Rushing Beltway Expansion Won’t Solve Congestion
submitted by Carol Van Dam Falk
Even though the final environmental impact statement is not expected until the Fall, on Jan. 27, 2021 Maryland highway officials announced they are plowing ahead with plans to expand I-495 and I-270, adding 4 toll lanes to each roadway. As currently envisioned, the plan also would include a managed "lane flyover" cross ramp at River Road that would cross Seven Locks Road and encroach on the historic Moses Hall and Cemetery off Seven Locks Road.
"Alternative 9" will add four High Occupancy Toll (HOT) lanes: two in each direction: to I-495 between the American Legion Bridge and the I-270 spurs to I-270 between the Beltway and Interstate 70 in Frederick
In mid-February, MDOT selected Accelerate Maryland Partners, a consortium led by Transurban, to do “predevelopment” work on its $11 billion-plus 495/I-270 road widening project. As John Stout, the U.S. PIRG transportation advocate wrote in a Washington Post Feb. 2 opinion piece, "The science is clear: Highway expansion doesn’t solve traffic congestion.
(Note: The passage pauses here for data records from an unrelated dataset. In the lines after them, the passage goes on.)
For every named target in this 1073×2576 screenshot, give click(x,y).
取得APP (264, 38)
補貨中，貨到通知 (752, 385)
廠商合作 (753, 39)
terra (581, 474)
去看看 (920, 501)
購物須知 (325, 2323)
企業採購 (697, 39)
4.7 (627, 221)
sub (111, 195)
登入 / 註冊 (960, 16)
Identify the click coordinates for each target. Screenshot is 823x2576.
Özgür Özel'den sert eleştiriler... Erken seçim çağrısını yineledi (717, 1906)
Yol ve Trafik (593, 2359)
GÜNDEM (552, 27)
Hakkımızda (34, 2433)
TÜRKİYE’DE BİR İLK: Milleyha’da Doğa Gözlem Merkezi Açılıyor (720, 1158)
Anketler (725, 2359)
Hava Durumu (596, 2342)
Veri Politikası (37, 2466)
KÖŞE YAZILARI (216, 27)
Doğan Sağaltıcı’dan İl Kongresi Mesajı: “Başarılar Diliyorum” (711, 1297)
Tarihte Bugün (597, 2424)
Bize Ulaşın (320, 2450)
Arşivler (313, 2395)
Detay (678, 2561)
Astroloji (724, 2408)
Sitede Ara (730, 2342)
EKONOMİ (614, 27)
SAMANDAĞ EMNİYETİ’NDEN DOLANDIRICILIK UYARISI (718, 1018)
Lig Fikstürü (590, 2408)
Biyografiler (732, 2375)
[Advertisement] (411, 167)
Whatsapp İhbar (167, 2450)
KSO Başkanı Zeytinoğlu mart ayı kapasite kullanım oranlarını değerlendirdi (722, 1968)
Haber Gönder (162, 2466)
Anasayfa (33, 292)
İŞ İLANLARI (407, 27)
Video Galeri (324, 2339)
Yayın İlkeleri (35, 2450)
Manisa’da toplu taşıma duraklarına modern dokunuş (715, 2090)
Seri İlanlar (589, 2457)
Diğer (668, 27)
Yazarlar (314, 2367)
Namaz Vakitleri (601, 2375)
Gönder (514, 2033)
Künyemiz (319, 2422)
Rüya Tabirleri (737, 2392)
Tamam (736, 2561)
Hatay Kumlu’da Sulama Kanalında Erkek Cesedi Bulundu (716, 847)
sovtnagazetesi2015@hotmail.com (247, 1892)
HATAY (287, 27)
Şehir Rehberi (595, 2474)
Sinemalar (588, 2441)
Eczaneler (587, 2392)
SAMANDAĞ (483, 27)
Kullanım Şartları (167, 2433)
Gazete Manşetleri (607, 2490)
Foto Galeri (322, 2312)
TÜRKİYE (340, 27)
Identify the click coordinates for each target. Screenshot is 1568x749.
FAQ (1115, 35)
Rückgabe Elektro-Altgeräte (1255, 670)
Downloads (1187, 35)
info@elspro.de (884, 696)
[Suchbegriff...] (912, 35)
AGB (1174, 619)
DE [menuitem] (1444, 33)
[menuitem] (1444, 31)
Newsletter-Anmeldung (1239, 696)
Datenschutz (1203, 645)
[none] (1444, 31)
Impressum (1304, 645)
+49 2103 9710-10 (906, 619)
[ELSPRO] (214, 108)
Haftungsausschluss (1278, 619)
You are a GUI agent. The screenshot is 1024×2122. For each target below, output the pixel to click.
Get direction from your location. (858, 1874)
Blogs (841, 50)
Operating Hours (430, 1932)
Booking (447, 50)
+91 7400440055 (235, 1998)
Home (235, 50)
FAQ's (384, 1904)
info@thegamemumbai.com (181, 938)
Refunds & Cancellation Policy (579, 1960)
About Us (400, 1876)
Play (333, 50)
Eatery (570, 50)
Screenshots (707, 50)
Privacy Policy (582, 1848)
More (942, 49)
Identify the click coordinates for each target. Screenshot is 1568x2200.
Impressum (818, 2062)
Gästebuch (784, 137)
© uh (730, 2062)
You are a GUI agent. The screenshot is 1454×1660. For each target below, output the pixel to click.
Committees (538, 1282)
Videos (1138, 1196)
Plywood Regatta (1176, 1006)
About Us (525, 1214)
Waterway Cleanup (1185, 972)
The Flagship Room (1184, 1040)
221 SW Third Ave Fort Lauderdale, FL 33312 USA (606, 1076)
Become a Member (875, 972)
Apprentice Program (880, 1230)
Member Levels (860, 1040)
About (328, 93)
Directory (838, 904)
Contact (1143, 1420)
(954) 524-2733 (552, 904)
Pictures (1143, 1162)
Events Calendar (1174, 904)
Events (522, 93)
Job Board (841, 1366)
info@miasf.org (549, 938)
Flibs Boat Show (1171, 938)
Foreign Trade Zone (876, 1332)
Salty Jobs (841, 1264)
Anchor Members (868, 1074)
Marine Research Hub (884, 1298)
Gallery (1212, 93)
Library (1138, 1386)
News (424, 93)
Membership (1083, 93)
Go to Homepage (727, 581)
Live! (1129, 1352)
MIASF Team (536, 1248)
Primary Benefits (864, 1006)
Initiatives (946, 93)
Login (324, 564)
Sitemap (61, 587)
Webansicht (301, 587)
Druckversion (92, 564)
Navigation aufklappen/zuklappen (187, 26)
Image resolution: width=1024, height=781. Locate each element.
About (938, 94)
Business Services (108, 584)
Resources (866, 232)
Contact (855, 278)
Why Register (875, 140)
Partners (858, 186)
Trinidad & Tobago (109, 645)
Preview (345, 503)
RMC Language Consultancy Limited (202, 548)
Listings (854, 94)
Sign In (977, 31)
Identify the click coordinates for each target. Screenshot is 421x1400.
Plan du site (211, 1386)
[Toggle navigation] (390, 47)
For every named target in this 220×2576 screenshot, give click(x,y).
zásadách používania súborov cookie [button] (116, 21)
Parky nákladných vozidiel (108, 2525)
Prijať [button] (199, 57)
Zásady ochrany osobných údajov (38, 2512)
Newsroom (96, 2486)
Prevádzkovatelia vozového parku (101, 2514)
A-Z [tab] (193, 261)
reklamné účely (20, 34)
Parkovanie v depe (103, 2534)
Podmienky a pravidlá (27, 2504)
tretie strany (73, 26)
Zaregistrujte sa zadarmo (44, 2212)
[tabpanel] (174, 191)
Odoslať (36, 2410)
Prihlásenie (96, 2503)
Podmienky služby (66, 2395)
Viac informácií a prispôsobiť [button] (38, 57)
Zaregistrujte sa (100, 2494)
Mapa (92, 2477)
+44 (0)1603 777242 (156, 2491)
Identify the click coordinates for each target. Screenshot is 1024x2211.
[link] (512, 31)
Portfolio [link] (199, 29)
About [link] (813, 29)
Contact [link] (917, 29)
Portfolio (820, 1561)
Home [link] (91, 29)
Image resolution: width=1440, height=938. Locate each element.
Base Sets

Wider roads mean more drivers. Expanding our highways traps us in our cars, increases harmful air pollution and destroys our environment. Among the wasteful highway boondoggles still moving forward amid the coronavirus pandemic, few would harm local residents’ health more or cause greater, irreversible environmental damage than Maryland’s Capital Beltway project."
The expansion is opposed by the Maryland-National Capital Park and Planning Commission, environmental activists, the U.S. Navy, and County residents who say the expansion will threaten hundreds of acres of natural parkland and streams and destroy numerous homes.